WHAT IS NEEDED >> Copy out all of the material below, line for line, without changing anything.

Entries on target coordinates
::::::::

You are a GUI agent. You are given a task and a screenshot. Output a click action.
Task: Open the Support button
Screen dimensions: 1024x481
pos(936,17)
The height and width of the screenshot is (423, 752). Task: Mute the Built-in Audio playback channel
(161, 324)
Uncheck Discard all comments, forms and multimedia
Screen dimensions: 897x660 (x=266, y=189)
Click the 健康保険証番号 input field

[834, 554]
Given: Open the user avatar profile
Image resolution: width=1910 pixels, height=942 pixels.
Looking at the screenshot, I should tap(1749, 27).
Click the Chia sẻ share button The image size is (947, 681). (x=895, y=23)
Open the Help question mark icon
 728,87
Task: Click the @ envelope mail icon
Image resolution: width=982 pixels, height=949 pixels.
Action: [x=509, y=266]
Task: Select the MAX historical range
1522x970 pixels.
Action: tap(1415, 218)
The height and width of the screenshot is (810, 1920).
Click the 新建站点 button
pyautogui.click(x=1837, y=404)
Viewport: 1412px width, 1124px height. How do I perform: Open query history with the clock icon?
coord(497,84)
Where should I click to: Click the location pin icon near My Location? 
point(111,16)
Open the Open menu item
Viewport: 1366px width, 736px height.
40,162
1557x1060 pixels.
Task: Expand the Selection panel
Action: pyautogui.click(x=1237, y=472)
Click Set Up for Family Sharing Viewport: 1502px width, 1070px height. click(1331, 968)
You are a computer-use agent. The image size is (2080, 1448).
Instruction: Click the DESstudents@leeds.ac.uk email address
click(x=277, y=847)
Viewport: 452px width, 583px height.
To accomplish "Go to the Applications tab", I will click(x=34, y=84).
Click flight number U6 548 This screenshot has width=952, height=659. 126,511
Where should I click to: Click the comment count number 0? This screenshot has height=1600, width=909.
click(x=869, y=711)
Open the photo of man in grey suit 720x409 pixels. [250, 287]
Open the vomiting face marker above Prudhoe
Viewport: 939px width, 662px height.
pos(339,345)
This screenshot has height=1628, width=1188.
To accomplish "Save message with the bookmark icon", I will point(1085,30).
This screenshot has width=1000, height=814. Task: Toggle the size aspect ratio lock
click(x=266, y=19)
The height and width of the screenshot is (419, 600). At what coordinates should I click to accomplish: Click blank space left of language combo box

::::::::

FINAL ANSWER >>
You are a GUI agent. You are given a task and a screenshot. Output a click action.
Task: Open the Support button
Screen dimensions: 1024x481
pos(936,17)
The height and width of the screenshot is (423, 752). Task: Mute the Built-in Audio playback channel
(161, 324)
Uncheck Discard all comments, forms and multimedia
Screen dimensions: 897x660 (x=266, y=189)
Click the 健康保険証番号 input field

[834, 554]
Given: Open the user avatar profile
Image resolution: width=1910 pixels, height=942 pixels.
Looking at the screenshot, I should tap(1749, 27).
Click the Chia sẻ share button The image size is (947, 681). (x=895, y=23)
Open the Help question mark icon
 728,87
Task: Click the @ envelope mail icon
Image resolution: width=982 pixels, height=949 pixels.
Action: [x=509, y=266]
Task: Select the MAX historical range
1522x970 pixels.
Action: tap(1415, 218)
The height and width of the screenshot is (810, 1920).
Click the 新建站点 button
pyautogui.click(x=1837, y=404)
Viewport: 1412px width, 1124px height. How do I perform: Open query history with the clock icon?
coord(497,84)
Where should I click to: Click the location pin icon near My Location? 
point(111,16)
Open the Open menu item
Viewport: 1366px width, 736px height.
40,162
1557x1060 pixels.
Task: Expand the Selection panel
Action: pyautogui.click(x=1237, y=472)
Click Set Up for Family Sharing Viewport: 1502px width, 1070px height. click(1331, 968)
You are a computer-use agent. The image size is (2080, 1448).
Instruction: Click the DESstudents@leeds.ac.uk email address
click(x=277, y=847)
Viewport: 452px width, 583px height.
To accomplish "Go to the Applications tab", I will click(x=34, y=84).
Click flight number U6 548 This screenshot has width=952, height=659. 126,511
Where should I click to: Click the comment count number 0? This screenshot has height=1600, width=909.
click(x=869, y=711)
Open the photo of man in grey suit 720x409 pixels. [250, 287]
Open the vomiting face marker above Prudhoe
Viewport: 939px width, 662px height.
pos(339,345)
This screenshot has height=1628, width=1188.
To accomplish "Save message with the bookmark icon", I will point(1085,30).
This screenshot has width=1000, height=814. Task: Toggle the size aspect ratio lock
click(x=266, y=19)
The height and width of the screenshot is (419, 600). At what coordinates should I click to accomplish: Click blank space left of language combo box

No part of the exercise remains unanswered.